▶ **Texto de leitura**
================================

De Canção em Canção
Ainda
Indispensável
Terrence Mallick já atrai uma
crítica que muitos costumam endereçar a Woody Allen, qual seja a acusação de
fazer sempre o mesmo filme. No caso de Allen, ainda que tal comentário aparente
por vezes ter seu quê de procedência (sem que isso necessariamente soe como um
demérito), percebe-se que o cineasta volta e meia quebra a rotina de produção
de comédias, gênero que voltou a privilegiar desde meados dos anos 90, para de
tempos em tempos entregar trabalhos soturnos como Match Point e O Sonho de Cassandra. Já Mallick tem, desde A Árvore da Vida (EUA, 2011), composto obras parecidas,
sobretudo quanto ao aspecto formal, com prevalência de uma câmera que transita
de maneira fluida entre os personagens e elementos da natureza, além da
priorização da narração em voz over e
construção de uma narrativa entrecortada cuja colagem de imagens não raro faz um
mesmo relato do narrador oculto ser desenvolvido ao longo de diferentes
cenários e momentos.

================================

▶ **Dados exibidos**

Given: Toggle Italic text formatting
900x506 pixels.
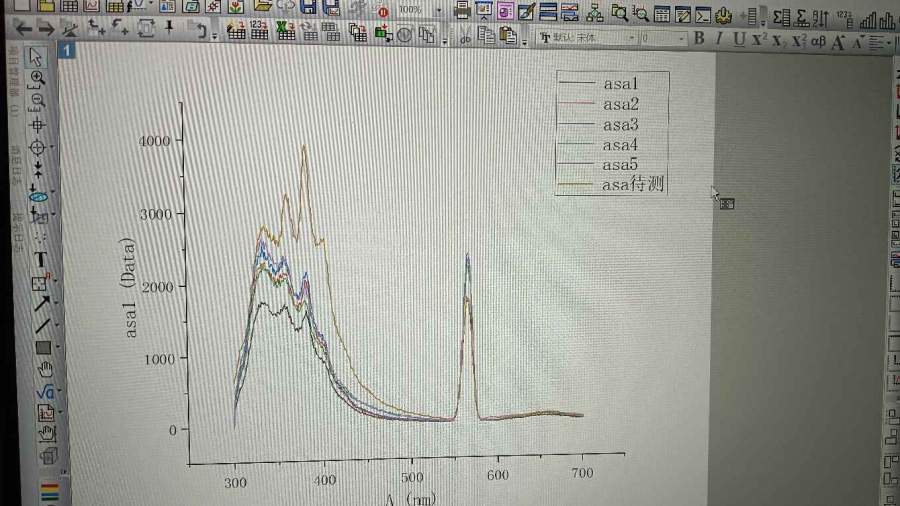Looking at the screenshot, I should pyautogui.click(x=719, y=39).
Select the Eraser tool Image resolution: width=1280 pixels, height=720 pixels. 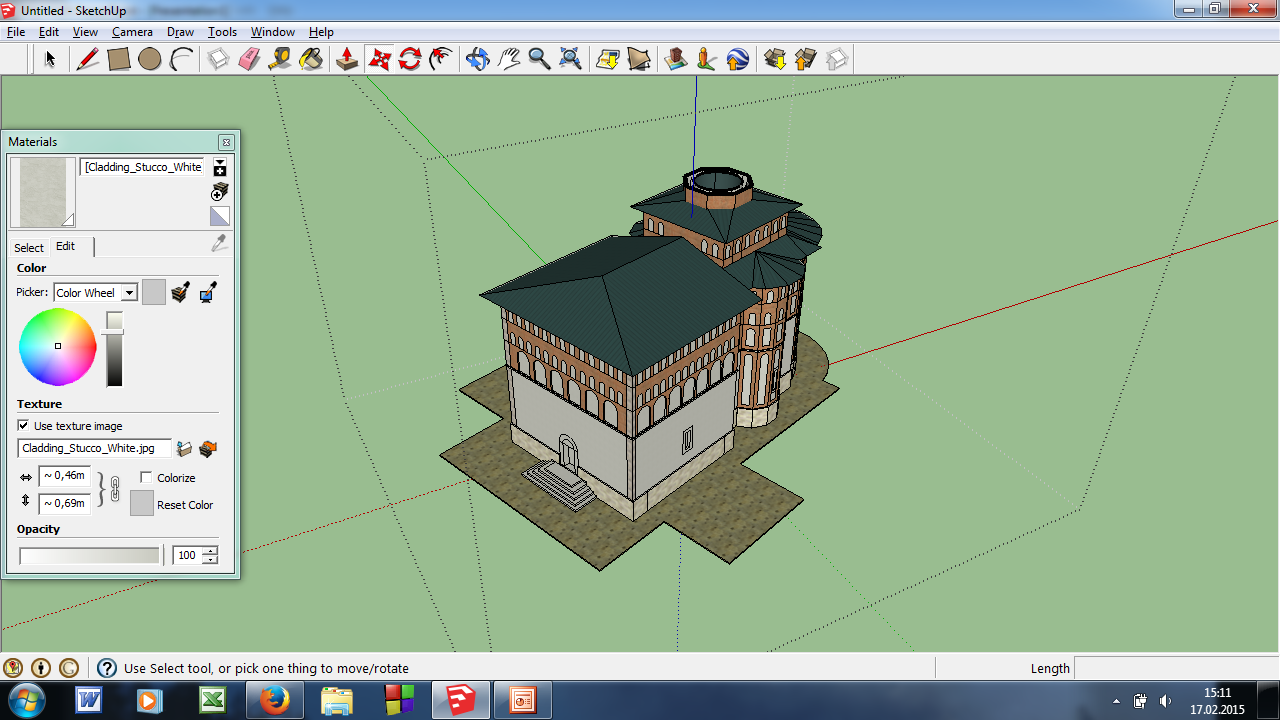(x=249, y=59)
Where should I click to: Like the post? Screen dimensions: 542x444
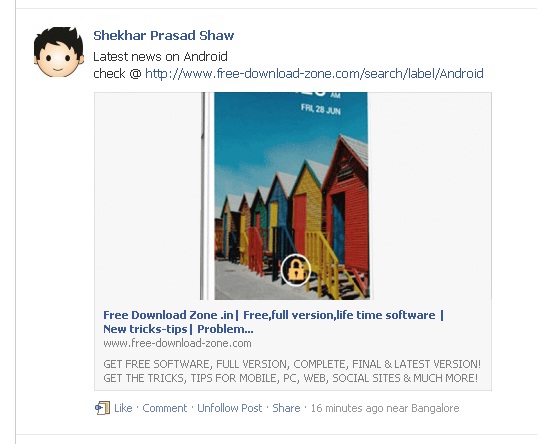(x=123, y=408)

================================

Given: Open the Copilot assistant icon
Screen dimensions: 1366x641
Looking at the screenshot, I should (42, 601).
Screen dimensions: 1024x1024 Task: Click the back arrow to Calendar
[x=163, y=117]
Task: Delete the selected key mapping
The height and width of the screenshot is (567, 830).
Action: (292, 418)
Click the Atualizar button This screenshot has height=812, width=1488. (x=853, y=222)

================================

▶ **Enunciado**
Liste todos os títulos de filmes citados no texto sobre Terrence Mallick a partir do trecho "Terrence Mallick já atrai uma crítica". Os dados não têm relação com o texto.

▶ **Resposta completa**
Match Point; O Sonho de Cassandra; A Árvore da Vida